Types of fraud bots today include:

  • Form filling which can be used for credential stuffing, account enumeration, content scraping, form spam, and carding (unauthorized use of credit cards).
  • API traffic which can be used to impersonate users, emulate devices, and launch full-scale DDoS (Distributed Denial-of-Service) attacks to flood servers and disrupt the normal flow of traffic.

Over the last decade cybercriminals have also simplified their ability to carry out larger fraudulent attacks thanks to botnets. Sophisticated backbones of cybercrime, botnets are “robot networks” of computers and devices that are infected with malware and controlled by a single entity. Fraudsters simply write the malware that drives the bad bots and, because the networks are centrally controlled, they’re able to scale up millions of computers and carry out large cyberattacks by exploiting security gaps and vulnerabilities in software and on websites.

How to beat fraudsters at their own game

To stay ahead of sneaky fraudsters and their malicious bots, companies must leverage an advanced bot detection solution that spots the behavioral differences between good users (humans) and bad users (bots). Companies must also ensure their bot detection solution utilizes machine learning (ML) to continually adapt and stay at the forefront of evolving bot activities.
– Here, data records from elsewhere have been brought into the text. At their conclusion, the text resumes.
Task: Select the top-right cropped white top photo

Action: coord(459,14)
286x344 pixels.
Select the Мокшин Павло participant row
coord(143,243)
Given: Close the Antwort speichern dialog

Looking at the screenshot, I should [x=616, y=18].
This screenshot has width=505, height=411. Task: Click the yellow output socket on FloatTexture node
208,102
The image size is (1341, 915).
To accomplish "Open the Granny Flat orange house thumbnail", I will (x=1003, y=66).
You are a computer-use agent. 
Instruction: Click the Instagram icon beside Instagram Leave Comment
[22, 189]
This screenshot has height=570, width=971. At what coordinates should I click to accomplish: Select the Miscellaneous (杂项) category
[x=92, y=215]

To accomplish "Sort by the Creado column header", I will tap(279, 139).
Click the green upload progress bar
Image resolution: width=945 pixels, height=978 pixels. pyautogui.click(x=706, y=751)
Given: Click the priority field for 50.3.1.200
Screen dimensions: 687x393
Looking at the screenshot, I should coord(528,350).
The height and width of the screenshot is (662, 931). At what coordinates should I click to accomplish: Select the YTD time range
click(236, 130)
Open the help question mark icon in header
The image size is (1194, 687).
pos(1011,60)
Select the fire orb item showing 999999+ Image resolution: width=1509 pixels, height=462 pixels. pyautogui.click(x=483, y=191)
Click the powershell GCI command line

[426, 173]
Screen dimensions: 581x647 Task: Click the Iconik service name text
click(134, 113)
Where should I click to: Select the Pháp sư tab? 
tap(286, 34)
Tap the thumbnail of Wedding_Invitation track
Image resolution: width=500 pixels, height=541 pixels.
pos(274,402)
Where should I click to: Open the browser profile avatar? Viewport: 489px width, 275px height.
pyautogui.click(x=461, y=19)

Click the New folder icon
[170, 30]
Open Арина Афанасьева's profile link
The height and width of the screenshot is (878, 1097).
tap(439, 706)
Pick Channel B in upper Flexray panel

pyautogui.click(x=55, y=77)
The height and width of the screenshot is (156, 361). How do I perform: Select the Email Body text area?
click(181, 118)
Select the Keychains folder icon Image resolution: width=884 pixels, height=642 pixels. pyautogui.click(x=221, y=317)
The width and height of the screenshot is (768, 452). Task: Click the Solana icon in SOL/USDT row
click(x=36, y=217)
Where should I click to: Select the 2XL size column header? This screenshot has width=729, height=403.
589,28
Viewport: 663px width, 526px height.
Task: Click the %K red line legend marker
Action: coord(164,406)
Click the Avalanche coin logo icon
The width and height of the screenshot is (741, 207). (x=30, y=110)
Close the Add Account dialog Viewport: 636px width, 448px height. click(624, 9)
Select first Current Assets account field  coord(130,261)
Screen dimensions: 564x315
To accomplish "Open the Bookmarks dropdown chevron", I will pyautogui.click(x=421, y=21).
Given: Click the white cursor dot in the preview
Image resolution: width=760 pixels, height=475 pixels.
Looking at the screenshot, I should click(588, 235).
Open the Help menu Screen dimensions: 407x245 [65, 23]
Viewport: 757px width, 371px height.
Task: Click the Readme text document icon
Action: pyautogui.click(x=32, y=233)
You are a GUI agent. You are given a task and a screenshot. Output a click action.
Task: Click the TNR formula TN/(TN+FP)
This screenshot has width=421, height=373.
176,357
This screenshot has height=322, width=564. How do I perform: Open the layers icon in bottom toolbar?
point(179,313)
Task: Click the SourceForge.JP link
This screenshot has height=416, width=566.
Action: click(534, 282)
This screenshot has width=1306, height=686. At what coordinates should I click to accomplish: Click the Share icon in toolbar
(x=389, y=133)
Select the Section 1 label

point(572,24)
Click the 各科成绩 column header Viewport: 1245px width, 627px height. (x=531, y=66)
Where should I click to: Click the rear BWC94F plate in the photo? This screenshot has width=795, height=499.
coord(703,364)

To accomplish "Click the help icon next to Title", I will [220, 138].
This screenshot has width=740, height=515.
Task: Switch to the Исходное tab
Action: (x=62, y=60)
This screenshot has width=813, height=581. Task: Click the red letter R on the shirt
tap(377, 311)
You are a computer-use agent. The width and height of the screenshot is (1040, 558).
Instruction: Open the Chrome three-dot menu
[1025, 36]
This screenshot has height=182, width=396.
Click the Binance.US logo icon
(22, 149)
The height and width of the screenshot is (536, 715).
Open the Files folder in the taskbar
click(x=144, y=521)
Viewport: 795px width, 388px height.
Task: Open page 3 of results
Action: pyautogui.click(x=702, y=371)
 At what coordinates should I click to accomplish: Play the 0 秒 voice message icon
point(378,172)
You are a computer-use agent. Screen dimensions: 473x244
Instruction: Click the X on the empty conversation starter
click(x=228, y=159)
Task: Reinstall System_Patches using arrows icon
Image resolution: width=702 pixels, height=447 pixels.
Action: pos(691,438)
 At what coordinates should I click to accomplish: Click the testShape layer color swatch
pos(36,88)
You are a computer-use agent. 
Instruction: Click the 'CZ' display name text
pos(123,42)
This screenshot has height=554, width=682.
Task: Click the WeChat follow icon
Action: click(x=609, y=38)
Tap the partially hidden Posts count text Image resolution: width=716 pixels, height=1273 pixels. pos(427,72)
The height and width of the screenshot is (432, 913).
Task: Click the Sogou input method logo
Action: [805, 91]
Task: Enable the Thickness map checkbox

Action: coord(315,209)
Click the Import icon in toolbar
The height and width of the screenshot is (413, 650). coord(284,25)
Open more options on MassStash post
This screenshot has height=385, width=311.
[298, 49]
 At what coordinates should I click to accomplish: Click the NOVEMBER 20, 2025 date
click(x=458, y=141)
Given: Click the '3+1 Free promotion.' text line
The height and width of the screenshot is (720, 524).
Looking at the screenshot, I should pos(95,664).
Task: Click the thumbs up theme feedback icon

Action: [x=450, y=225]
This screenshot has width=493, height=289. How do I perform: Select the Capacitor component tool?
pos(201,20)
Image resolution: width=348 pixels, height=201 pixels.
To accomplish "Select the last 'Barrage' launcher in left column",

See the human, spot the bot

While bad bots are getting better at mimicking human behaviors, an advanced bot detection solution uses behavioral biometrics to distinguish real users from phonies. The right technology captures signals on how visitors behave in real time. Those captured signals are compiled into a robust ID graph that analyzes and compares the data, including behavioral biometrics, to detect bot activity. For example, a bot that’s not committing fraud wouldn’t typically log in. Some other indicators include:

  • Interaction with the site or app
  • Interaction with specific pages
  • Number of pages in a session and navigational patterns
  • Behaviors exhibited within a session (such as scrolling, typing speed, and device orientation)
  • Known block list of servers and origins

By detecting, capturing, and analyzing signals on how a visitor behaves, companies can utilize rich behavioral data to accurately differentiate good visitors from bad visitors.

Combat the enemy with adaptive machine learning

When faced with a roadblock, bad bots are quick to evolve. Is your company’s existing bot detection solution agile enough to do the same?

The right advanced bot detection solution uses machine learning models and artificial intelligence to not only identify bad bots before they strike, but also adapt to evolving bot technology. By monitoring visitor behavior, traffic patterns, and the latest bot schemes and strategies, companies can reduce their risks of falling victim to bad bots.

Outsmart the cybercriminal

When it comes to fraudulent activities, a cybercriminal is always eager to pull a new bad-bot-trick from their sleeve. The best way to combat these illusive and deceptive schemes is to ensure your company is using an advanced fraud solution that captures behavioral biometrics in real time, and leverages machine learning models to stay ahead of new threats as they emerge. Top-tier technology and advanced data insight is always a winning combination.